Abstracts

Rationale: Mesial temporal lobe epilepsy (MTLE) is associated with structural and functional abnormalities, such as hippocampal sclerosis, axonal reorganization and hyperexcitable neural networks. The temporal evolution of these changes remains to be determined, and there is a need for in vivo imaging techniques that can uncover the epileptogenic processes at an early stage. In this regard, MEMRI may be useful. The aim of this study was to analyze temporospatial changes in manganese enhancement in the kainate animal model of MTLE.Methods: Status epilepticus was induced in Sprague-Dawley rats by 10mg/kg kainate intraperitoneally. MnCl₂ was given subcutaneously on day two (early phase), day 15 (latent phase), and 11 weeks (chronic phase with spontaneous recurrent seizures) after the initial status epilepticus. Twenty-four hours after MnCl₂ injection T1-weighted 3D MRI was performed followed by analysis of manganese enhancement.
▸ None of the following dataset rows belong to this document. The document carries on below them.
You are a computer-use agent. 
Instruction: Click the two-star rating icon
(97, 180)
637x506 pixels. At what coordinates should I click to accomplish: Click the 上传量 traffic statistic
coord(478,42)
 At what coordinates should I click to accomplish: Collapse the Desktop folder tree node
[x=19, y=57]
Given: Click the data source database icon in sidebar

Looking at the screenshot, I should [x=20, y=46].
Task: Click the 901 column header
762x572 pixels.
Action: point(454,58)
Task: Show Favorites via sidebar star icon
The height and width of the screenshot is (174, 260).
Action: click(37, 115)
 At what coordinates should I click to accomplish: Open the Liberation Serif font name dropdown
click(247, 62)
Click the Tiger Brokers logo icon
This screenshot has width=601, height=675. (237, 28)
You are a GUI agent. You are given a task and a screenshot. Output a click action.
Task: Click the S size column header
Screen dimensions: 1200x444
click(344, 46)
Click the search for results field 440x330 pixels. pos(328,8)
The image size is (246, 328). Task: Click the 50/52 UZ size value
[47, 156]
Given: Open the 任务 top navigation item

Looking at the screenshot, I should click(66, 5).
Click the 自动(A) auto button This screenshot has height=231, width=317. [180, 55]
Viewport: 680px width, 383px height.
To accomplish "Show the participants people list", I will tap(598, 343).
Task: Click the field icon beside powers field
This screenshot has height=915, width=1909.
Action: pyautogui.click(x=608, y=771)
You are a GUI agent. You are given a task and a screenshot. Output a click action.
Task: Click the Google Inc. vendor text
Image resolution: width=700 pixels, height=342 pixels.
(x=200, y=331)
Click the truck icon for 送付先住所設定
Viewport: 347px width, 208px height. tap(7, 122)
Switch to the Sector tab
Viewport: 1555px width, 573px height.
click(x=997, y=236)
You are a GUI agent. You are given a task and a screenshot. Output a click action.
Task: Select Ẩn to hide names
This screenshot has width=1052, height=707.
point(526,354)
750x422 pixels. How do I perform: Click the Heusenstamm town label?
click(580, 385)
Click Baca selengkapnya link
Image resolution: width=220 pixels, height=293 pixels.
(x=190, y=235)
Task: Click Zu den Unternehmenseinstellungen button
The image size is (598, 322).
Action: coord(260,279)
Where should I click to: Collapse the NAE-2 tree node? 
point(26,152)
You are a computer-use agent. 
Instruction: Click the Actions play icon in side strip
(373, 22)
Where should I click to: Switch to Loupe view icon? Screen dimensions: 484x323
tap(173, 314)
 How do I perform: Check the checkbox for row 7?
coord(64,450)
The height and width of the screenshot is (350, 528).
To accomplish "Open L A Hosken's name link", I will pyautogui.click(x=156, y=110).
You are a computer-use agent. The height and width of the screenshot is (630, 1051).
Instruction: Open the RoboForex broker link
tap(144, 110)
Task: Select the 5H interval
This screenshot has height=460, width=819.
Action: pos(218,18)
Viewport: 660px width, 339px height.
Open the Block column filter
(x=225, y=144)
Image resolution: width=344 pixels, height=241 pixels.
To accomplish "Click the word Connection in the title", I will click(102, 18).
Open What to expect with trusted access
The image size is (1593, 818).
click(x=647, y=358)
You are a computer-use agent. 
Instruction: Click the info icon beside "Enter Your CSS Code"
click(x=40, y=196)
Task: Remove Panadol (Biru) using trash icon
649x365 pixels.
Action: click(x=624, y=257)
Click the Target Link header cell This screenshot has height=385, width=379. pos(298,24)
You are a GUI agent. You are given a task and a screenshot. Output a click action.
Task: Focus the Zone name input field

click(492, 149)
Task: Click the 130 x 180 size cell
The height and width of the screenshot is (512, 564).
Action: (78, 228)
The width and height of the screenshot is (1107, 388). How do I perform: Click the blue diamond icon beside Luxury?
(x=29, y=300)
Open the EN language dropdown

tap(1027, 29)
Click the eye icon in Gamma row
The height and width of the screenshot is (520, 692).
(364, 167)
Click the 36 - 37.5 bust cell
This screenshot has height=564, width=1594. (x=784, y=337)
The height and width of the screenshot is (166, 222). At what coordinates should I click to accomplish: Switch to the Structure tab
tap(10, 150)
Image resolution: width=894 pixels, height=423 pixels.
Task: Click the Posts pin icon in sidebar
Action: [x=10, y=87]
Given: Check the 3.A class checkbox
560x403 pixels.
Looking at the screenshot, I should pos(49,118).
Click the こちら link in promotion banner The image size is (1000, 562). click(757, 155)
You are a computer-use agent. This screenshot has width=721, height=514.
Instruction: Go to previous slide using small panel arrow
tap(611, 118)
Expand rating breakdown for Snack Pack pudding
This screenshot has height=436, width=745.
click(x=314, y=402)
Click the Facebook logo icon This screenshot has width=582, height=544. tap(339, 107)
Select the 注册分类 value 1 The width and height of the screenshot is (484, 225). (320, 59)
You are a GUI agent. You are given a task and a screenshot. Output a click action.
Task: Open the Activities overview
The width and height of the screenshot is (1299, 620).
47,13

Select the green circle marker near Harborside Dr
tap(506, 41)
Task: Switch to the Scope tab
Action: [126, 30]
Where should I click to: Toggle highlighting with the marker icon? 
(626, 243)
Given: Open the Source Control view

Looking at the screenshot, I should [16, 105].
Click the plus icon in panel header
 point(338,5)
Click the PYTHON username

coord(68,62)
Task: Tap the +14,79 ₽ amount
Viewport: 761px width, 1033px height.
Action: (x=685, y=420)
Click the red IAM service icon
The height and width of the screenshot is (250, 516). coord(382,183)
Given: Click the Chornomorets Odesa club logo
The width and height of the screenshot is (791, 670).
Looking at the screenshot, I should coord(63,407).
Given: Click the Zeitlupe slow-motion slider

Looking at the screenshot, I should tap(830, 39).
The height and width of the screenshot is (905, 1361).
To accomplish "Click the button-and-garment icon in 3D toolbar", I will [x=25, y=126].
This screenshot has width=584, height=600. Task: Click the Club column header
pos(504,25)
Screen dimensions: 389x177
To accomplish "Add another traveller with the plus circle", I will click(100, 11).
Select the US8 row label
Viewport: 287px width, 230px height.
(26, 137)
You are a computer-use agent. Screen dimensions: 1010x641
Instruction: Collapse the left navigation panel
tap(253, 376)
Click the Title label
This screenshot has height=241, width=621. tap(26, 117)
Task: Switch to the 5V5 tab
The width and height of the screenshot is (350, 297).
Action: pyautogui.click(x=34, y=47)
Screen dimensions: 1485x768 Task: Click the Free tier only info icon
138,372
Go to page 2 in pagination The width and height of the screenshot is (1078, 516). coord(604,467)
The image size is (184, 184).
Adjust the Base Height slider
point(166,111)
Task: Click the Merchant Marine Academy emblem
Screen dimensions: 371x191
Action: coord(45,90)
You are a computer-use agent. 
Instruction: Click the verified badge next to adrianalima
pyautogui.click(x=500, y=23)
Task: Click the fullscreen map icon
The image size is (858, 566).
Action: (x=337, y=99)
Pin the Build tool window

Results: In the early phase there was a pronounced decrease in manganese enhancement in medial temporal lobe structures such as the hippocampal subregions CA1 and CA3, dentate gyrus, entorhinal cortex and lateral amygdala. In the latent and chronic phases recovery of the manganese enhancement was observed in all these structures except CA1. A significant increase in manganese enhancement was detected in entorhinal cortex and amygdala in the chronic phase. In the latter phase, the structurally intact cerebellum showed significantly decreased manganese enhancement.Conclusions: This study demonstrates that the epileptogenic process initiated by systemic kainate is associated with a highly differentiated temporospatial pattern of manganese enhancement which can be distinguished using MEMRI. The changes in manganese enhancement cannot be attributed to a single mechanism or to alterations in a single cellular compartment. Rather, the changes are likely to represent the net outcome of a number of pathological and pathophysiological events, including cell loss and changes in neuronal activity. Greater neuronal cell loss in the hippocampal formation than in other medial temporal lobe structures may obscure activity changes in the former structure.